[Saved data entries]
___

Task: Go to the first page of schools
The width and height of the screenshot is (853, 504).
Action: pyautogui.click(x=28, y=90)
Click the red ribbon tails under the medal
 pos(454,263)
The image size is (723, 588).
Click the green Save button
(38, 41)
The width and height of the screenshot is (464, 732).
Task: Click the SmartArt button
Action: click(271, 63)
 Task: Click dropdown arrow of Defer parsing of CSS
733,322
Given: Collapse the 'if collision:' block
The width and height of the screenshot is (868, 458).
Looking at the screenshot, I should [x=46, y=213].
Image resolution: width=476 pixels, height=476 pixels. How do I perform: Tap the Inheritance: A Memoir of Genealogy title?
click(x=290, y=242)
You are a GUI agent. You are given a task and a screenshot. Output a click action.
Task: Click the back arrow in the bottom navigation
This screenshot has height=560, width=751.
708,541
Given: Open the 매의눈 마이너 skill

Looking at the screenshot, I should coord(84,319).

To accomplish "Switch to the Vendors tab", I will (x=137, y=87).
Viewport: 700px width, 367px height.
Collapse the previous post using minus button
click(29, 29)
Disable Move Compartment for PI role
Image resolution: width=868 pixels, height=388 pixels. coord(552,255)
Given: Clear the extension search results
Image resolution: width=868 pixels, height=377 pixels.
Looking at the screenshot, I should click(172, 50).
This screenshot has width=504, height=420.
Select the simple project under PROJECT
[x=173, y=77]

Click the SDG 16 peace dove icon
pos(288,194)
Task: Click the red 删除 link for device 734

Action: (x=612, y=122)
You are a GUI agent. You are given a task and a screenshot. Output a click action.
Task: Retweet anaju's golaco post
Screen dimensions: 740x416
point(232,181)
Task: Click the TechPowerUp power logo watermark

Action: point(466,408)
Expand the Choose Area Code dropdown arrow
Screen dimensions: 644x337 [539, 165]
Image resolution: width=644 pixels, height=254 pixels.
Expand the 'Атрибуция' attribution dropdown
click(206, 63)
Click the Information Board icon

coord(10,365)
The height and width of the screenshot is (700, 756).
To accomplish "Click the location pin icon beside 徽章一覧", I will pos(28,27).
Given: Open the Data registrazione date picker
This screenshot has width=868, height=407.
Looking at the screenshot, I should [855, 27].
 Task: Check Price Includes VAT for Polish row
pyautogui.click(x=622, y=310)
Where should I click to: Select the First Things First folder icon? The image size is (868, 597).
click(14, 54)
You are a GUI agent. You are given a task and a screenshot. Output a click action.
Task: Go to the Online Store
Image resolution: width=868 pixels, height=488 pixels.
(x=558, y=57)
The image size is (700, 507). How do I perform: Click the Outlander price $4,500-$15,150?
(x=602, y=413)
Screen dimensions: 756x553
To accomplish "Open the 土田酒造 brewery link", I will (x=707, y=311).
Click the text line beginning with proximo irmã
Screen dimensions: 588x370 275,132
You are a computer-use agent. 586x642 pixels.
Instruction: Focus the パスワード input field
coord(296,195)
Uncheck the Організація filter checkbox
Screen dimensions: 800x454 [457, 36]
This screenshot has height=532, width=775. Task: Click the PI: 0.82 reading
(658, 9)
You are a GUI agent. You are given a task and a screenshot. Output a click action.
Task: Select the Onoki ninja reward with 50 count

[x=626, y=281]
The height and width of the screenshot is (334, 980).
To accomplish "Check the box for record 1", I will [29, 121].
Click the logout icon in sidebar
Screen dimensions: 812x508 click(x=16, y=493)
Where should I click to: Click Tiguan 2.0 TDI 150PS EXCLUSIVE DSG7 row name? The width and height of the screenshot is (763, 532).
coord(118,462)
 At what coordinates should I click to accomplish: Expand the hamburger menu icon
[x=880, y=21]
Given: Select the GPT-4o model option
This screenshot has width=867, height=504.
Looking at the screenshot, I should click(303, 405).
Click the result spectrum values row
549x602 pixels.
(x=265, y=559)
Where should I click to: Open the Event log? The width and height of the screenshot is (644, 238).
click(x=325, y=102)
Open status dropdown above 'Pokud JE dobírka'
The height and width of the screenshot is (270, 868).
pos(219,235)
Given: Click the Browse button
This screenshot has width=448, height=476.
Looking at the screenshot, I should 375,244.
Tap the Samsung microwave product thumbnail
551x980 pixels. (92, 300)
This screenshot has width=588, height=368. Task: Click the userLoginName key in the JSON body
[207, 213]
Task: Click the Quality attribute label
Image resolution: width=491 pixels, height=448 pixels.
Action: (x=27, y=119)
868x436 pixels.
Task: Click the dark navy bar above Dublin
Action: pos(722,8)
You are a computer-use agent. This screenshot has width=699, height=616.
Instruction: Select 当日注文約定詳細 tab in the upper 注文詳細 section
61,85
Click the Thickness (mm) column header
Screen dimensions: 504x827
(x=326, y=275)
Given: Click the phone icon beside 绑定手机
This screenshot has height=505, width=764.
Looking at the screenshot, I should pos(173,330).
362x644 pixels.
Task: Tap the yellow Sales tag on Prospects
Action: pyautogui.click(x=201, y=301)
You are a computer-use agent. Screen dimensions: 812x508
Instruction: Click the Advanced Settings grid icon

___

◆ **What to do**
Nothing is to be left out; reproduce each record exactly.

◆ **Written solution**
Task: Go to the first page of schools
The width and height of the screenshot is (853, 504).
Action: pyautogui.click(x=28, y=90)
Click the red ribbon tails under the medal
 pos(454,263)
The image size is (723, 588).
Click the green Save button
(38, 41)
The width and height of the screenshot is (464, 732).
Task: Click the SmartArt button
Action: click(271, 63)
 Task: Click dropdown arrow of Defer parsing of CSS
733,322
Given: Collapse the 'if collision:' block
The width and height of the screenshot is (868, 458).
Looking at the screenshot, I should [x=46, y=213].
Image resolution: width=476 pixels, height=476 pixels. How do I perform: Tap the Inheritance: A Memoir of Genealogy title?
click(x=290, y=242)
You are a GUI agent. You are given a task and a screenshot. Output a click action.
Task: Click the back arrow in the bottom navigation
This screenshot has height=560, width=751.
708,541
Given: Open the 매의눈 마이너 skill

Looking at the screenshot, I should coord(84,319).

To accomplish "Switch to the Vendors tab", I will (x=137, y=87).
Viewport: 700px width, 367px height.
Collapse the previous post using minus button
click(29, 29)
Disable Move Compartment for PI role
Image resolution: width=868 pixels, height=388 pixels. coord(552,255)
Given: Clear the extension search results
Image resolution: width=868 pixels, height=377 pixels.
Looking at the screenshot, I should click(172, 50).
This screenshot has width=504, height=420.
Select the simple project under PROJECT
[x=173, y=77]

Click the SDG 16 peace dove icon
pos(288,194)
Task: Click the red 删除 link for device 734

Action: (x=612, y=122)
You are a GUI agent. You are given a task and a screenshot. Output a click action.
Task: Retweet anaju's golaco post
Screen dimensions: 740x416
point(232,181)
Task: Click the TechPowerUp power logo watermark

Action: point(466,408)
Expand the Choose Area Code dropdown arrow
Screen dimensions: 644x337 [539, 165]
Image resolution: width=644 pixels, height=254 pixels.
Expand the 'Атрибуция' attribution dropdown
click(206, 63)
Click the Information Board icon

coord(10,365)
The height and width of the screenshot is (700, 756).
To accomplish "Click the location pin icon beside 徽章一覧", I will pos(28,27).
Given: Open the Data registrazione date picker
This screenshot has width=868, height=407.
Looking at the screenshot, I should [855, 27].
 Task: Check Price Includes VAT for Polish row
pyautogui.click(x=622, y=310)
Where should I click to: Select the First Things First folder icon? The image size is (868, 597).
click(14, 54)
You are a GUI agent. You are given a task and a screenshot. Output a click action.
Task: Go to the Online Store
Image resolution: width=868 pixels, height=488 pixels.
(x=558, y=57)
The image size is (700, 507). How do I perform: Click the Outlander price $4,500-$15,150?
(x=602, y=413)
Screen dimensions: 756x553
To accomplish "Open the 土田酒造 brewery link", I will (x=707, y=311).
Click the text line beginning with proximo irmã
Screen dimensions: 588x370 275,132
You are a computer-use agent. 586x642 pixels.
Instruction: Focus the パスワード input field
coord(296,195)
Uncheck the Організація filter checkbox
Screen dimensions: 800x454 [457, 36]
This screenshot has height=532, width=775. Task: Click the PI: 0.82 reading
(658, 9)
You are a GUI agent. You are given a task and a screenshot. Output a click action.
Task: Select the Onoki ninja reward with 50 count

[x=626, y=281]
The height and width of the screenshot is (334, 980).
To accomplish "Check the box for record 1", I will [29, 121].
Click the logout icon in sidebar
Screen dimensions: 812x508 click(x=16, y=493)
Where should I click to: Click Tiguan 2.0 TDI 150PS EXCLUSIVE DSG7 row name? The width and height of the screenshot is (763, 532).
coord(118,462)
 At what coordinates should I click to accomplish: Expand the hamburger menu icon
[x=880, y=21]
Given: Select the GPT-4o model option
This screenshot has width=867, height=504.
Looking at the screenshot, I should click(303, 405).
Click the result spectrum values row
549x602 pixels.
(x=265, y=559)
Where should I click to: Open the Event log? The width and height of the screenshot is (644, 238).
click(x=325, y=102)
Open status dropdown above 'Pokud JE dobírka'
The height and width of the screenshot is (270, 868).
pos(219,235)
Given: Click the Browse button
This screenshot has width=448, height=476.
Looking at the screenshot, I should 375,244.
Tap the Samsung microwave product thumbnail
551x980 pixels. (92, 300)
This screenshot has width=588, height=368. Task: Click the userLoginName key in the JSON body
[207, 213]
Task: Click the Quality attribute label
Image resolution: width=491 pixels, height=448 pixels.
Action: (x=27, y=119)
868x436 pixels.
Task: Click the dark navy bar above Dublin
Action: pos(722,8)
You are a computer-use agent. This screenshot has width=699, height=616.
Instruction: Select 当日注文約定詳細 tab in the upper 注文詳細 section
61,85
Click the Thickness (mm) column header
Screen dimensions: 504x827
(x=326, y=275)
Given: Click the phone icon beside 绑定手机
This screenshot has height=505, width=764.
Looking at the screenshot, I should pos(173,330).
362x644 pixels.
Task: Tap the yellow Sales tag on Prospects
Action: pyautogui.click(x=201, y=301)
You are a computer-use agent. Screen dimensions: 812x508
Instruction: Click the Advanced Settings grid icon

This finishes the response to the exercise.